■ Bagian Dokumen:
"""

Abege.. Oh Abege


Bulan Ramadhan merupakan momentum yang baik untuk introspeksi diri dari segala macam perbuatan kita yang telah berlalu. Beribadah di bulan ini, nikmatnya tiada terkira. Puasa menjadikan kita peka. Konon, dengan perut yang kosong, nurani kita lebih terasah untuk memahami sesama. Jadwal kegiatan mulai dari makan sahur sampai waktu berbuka kemudian dilanjutkan sholat tarawih berjamaah membuat kita terlatih untuk senantiasa disiplin, menghargai waktu. Dari Ramadhan ke Ramadhan berikutnya, diharapkan dapat selalu menguji dan meningkatkan kadar ketakwaan kita kepada Allah. Penempaan diri yang kontinu menuju perbaikan kualitas pribadi, itu intinya.

Sholat Tarawih berjamaah di masjid sangat dianjurkan daripada sholat sendirian dirumah. Disamping, memang pahalanya berlipat-lipat, Allah juga menjanjikan hikmah plus-plus bagi kita yang bisa menjaga tarawihnya, mulai dari hari pertama sampai hari tarakhir Ramadhan. Bisa mengikuti sholat tarawih berjamaah merupakan kebahagiaan. Pernah suatu kali, saya sedang dalam perjalanan ketika waktu tarawih tiba. Melihat pemandangan di luar, orang-orang berduyun-duyun ke masjid untuk sholat tarawih berjamaah, membuat saya iri. Betapa saya telah melewatkan satu malam Ramadhan tanpa tarawih. Hati saya seperti tercabik-cabik. Ramadhan, puasa dan tarawih sudah merupakan satu paket, tidak bisa dipisahkan. Jika ada satu yang tidak tertunaikan, terasa ada yang kurang.

"""

■ Daftar Entri:
"""

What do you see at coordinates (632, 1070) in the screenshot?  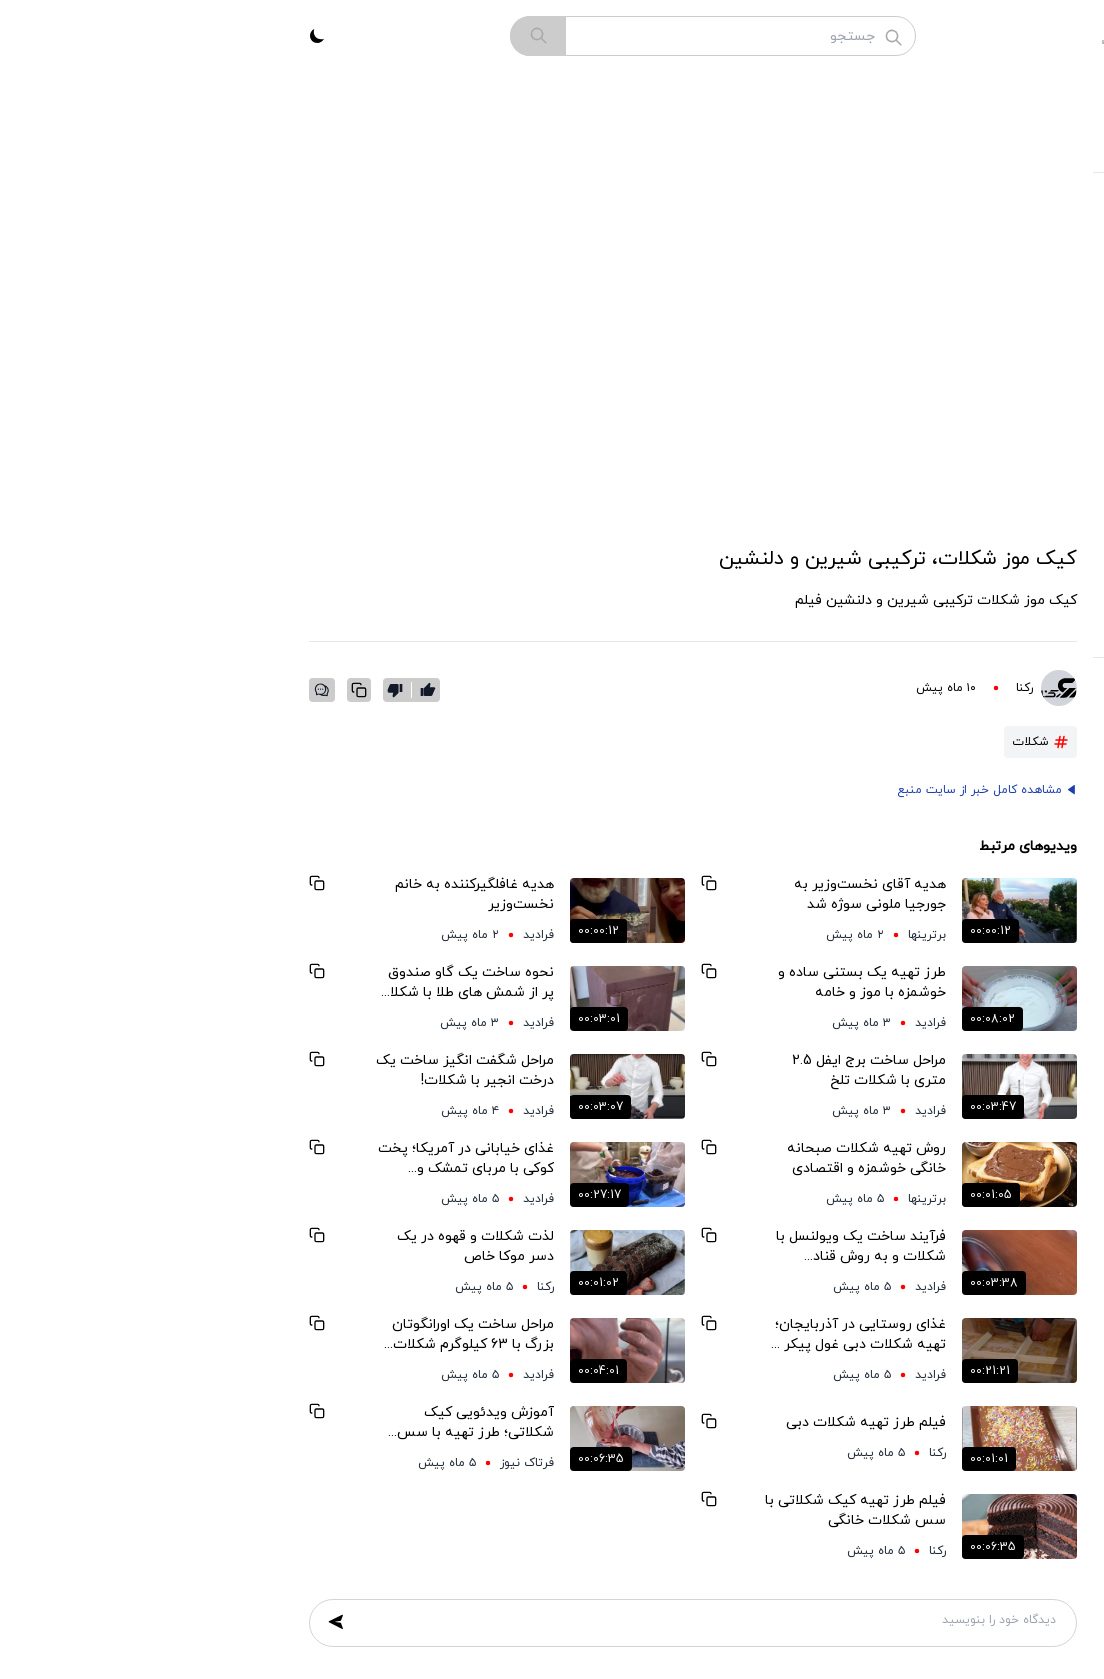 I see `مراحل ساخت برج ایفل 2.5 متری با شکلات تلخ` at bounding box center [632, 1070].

"""
"""

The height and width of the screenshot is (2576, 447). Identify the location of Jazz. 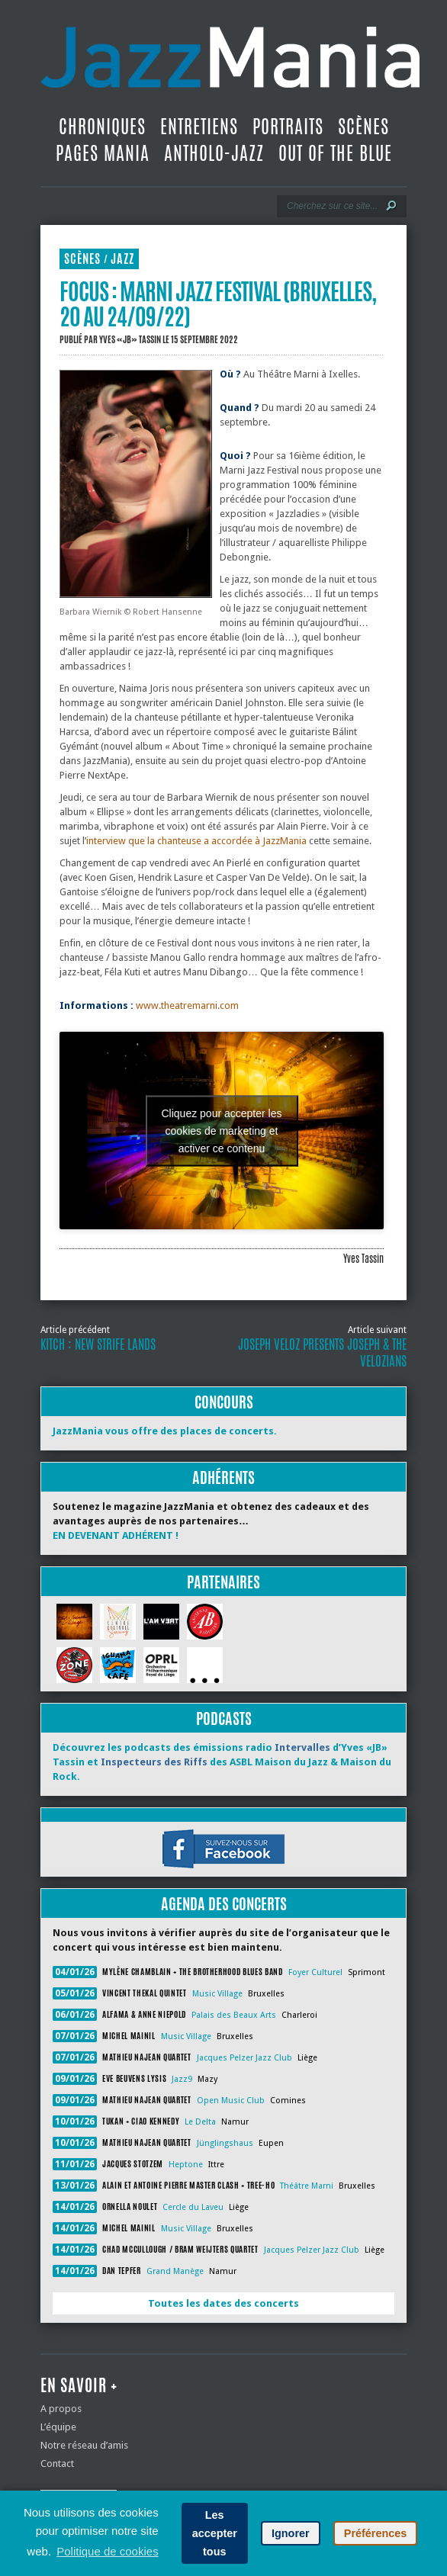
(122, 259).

"""

■ Latihan: Salin kata demi kata bagian teks tentang bulan Ramadhan di antara "Bulan Ramadhan merupakan" dan "pribadi, itu intinya.", termasuk kedua bagian itu. Entri-entri di atas merupakan bahan tersendiri yang tidak berkaitan dengan teks.

■ Penyelesaian Soal:
Bulan Ramadhan merupakan momentum yang baik untuk introspeksi diri dari segala macam perbuatan kita yang telah berlalu. Beribadah di bulan ini, nikmatnya tiada terkira. Puasa menjadikan kita peka. Konon, dengan perut yang kosong, nurani kita lebih terasah untuk memahami sesama. Jadwal kegiatan mulai dari makan sahur sampai waktu berbuka kemudian dilanjutkan sholat tarawih berjamaah membuat kita terlatih untuk senantiasa disiplin, menghargai waktu. Dari Ramadhan ke Ramadhan berikutnya, diharapkan dapat selalu menguji dan meningkatkan kadar ketakwaan kita kepada Allah. Penempaan diri yang kontinu menuju perbaikan kualitas pribadi, itu intinya.